I feel my chin sagging to my chest. Lids settling. Maybe drooling. I’m in a state of grace.  Through the cotton I can hear a voice reading out the first lines of a specimen essay by Paul Theroux:  “I am ashamed to be a man. Being a man means being unfeeling, obedient, soldierly,  stupid…”  Soldierly.  Stupid.

No. Hey. Now we’ve got the whole Faculty hammering out a new curriculum for our little college. Agenda item is the “problem-solving curriculum,” where we put… I dunno: “problems” before the students and they …whatdya figure… “solve” them.  One prof gets up to object: “Problem-solving? That’s what Kennedy and his advisors tried in Viet Nam. Problem solving. And look at the stupid solutions he came up with… enclaves, carpet bombs, Green Berets…” Green Berets.  Stupid.

No. Hey. I’m just outta the war.  Back on campus trying to go unnoticed. Snoozing through graduate courses, schlurfing beer, chasing girls. One afternoon, I lure a nubile coed into a yogurt stand where I spring for a carob bean cone. “You got drafted?” she asks between flicks of her tongue… “No.  I enlisted,” I say without thinking.  Pause. “That was stupid…” Enlisted.  Stupid.

No. Hey. It’s inauguration day for that Black Wall up in DC.  Civilians all mooing about it. I wander along its length, look down at the stuff laid along the Wall. Mementos: poems, six-pack of beer, flowers, combat boots, dog tags. A popsicle stick jammed in the ground with little banner glued to it catches my eye.  I stoop, pick it up. It reads: “Nomina stultorum parietibus haerent.” What? Figure it’s some kinda Latin tribute for the dead? You know: “Dulce et decorum…” “Here lie in in honored repose…”  Something like that?  It’s Quintus Horatius Flaccus… Horace, the Roman poet: “The names of stupid men appear on walls…” Dead.  Stupid.

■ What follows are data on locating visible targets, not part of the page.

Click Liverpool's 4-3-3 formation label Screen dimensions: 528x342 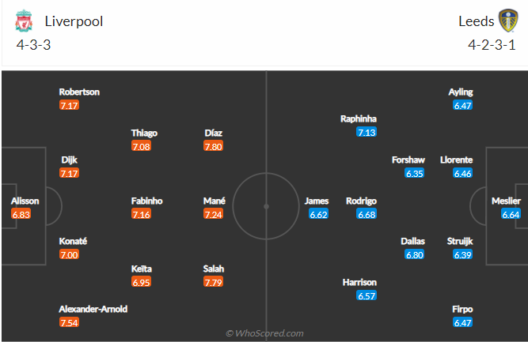coord(33,45)
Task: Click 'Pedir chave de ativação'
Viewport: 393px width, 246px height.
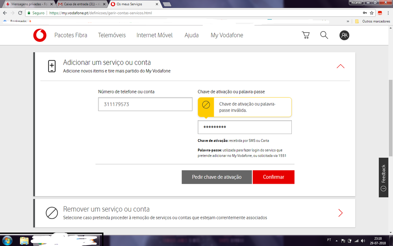Action: (x=217, y=177)
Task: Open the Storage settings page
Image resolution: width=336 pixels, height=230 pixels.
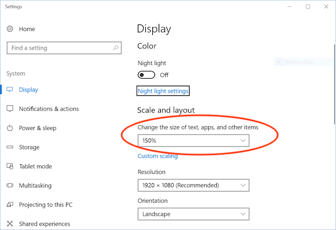Action: (29, 147)
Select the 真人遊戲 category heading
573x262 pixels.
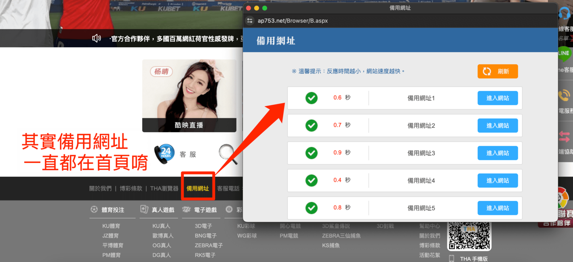(x=163, y=210)
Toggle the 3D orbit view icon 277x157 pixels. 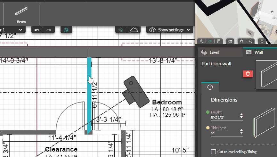tap(210, 41)
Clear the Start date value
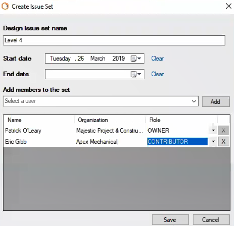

Well, I was a soldier. 26 years, peace and war. And I suppose that if I’m not all those things just this minute—unfeeling, obedient, soldierly, stupid—I have been over time.

Long time.

I come from the fifties. Big screens. Big fins. Big mills. Big hips. Cheerleaders.  French fries.  Forty-five RPM records. Soldiers. I come from a time when everybody was a soldier.

I was born in the New Hampshire mountains where my family’s been growing corn on granite since 1692. I ate supper—that’s suppah—in a clapboard farmhouse under portraits of a great-grandfather killed down to Antietam Creek, a grandfather who fought in France, a father who served in the Pacific. It was pretty clear whose picture was going up next on that wall.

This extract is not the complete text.